Of the thousands of unaccompanied children apprehended at the U.S. border in recent months, many can be attributed to poverty and regional violence in three Central American countries, a new U.S. Department of Homeland Security document finds. The document says the reasons driving the migration are different for each country, attributing it to local conditions.
“For example, many Guatemalan children come from rural areas, indicating they are probably seeking economic opportunities in the U.S. Salvadoran and Honduran children, on the other hand, come from extremely violent regions where they probably perceive the risk of traveling alone to the U.S. preferable to remaining at home.”
The Homeland Security document, obtained by the Pew Research Center, details the specific hometowns and cities of unaccompanied children apprehended at the U.S. border. According to the agency, the number of children caught at the border has nearly doubled in less than a year, a situation that President Obama has called “an urgent humanitarian situation.”
The three top municipalities sending children to the U.S. are all in Honduras. San Pedro Sula leads the list, with more than 2,200 unaccompanied minors apprehended between January and May of this year, making up at least 5% of all apprehended children since October 1st. Following San Pedro Sula are Tegucigalpa and Juticalpa, both with more than 800 apprehended children during the same period.
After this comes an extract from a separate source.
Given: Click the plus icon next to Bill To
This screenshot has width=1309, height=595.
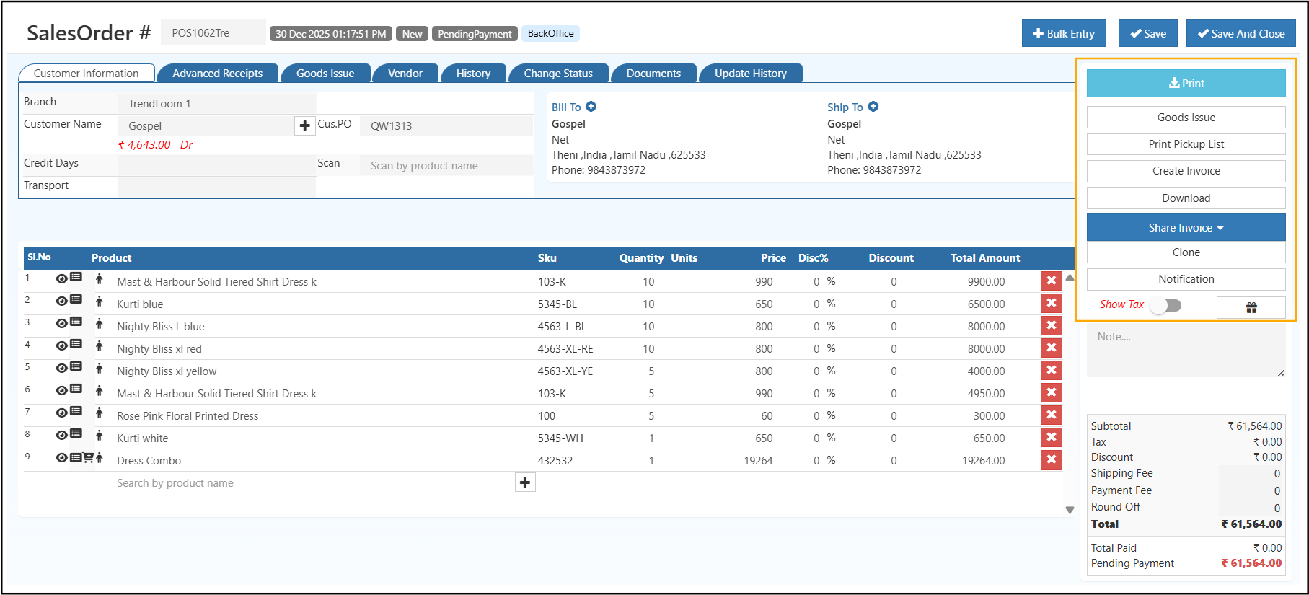Looking at the screenshot, I should pyautogui.click(x=591, y=107).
The Honduran and Salvadoran child migrants are from some of the most violent regions in those countries. San Pedro Sula in Honduras is the world’s murder capital, with a homicide rate of 187 homicides per 100,000 inhabitants in 2013 driven by a surge in gang and drug trafficking violence. For the entire country Honduras’s murder rate was 90 per 100,000 in 2012, the highest in the world. In 2011, El Salvador was not far behind, at 70, ranking second in terms of homicides in Latin America then. Even with a significant drop in the murder rate from 70 in 2011 to 41 in 2012, El Salvador is only surpassed by Honduras, Venezuela and Belize in the entire world.
Homeland Security also points to poor economies as another factor pushing children north to the U.S. Overall, Honduras, Guatemala and El Salvador are among the poorest nations in Latin America with 30%, 26%, and 17% of their people living on less than $2 a day, according to the World Bank.
Unaccompanied minor children are not just from Central America. According to the Department of Homeland Security, more than 11,000 children from Mexico were apprehended between October 1, 2013 and May 31 of this year. However, the recent surge in apprehensions of children has been driven by increases in the number coming from Central America.
Yesterday, President Obama announced that he would be taking more executive action on immigration as Congress has failed to pass an immigration bill. During his announcement, the president said the current crisis at the border underscores the need to drop politics and pass immigration reform. As DHS put it, the “violence, combined with poor economies and other secondary factors will make stemming the flow of [unaccompanied children] to the US a very complex issue to address.”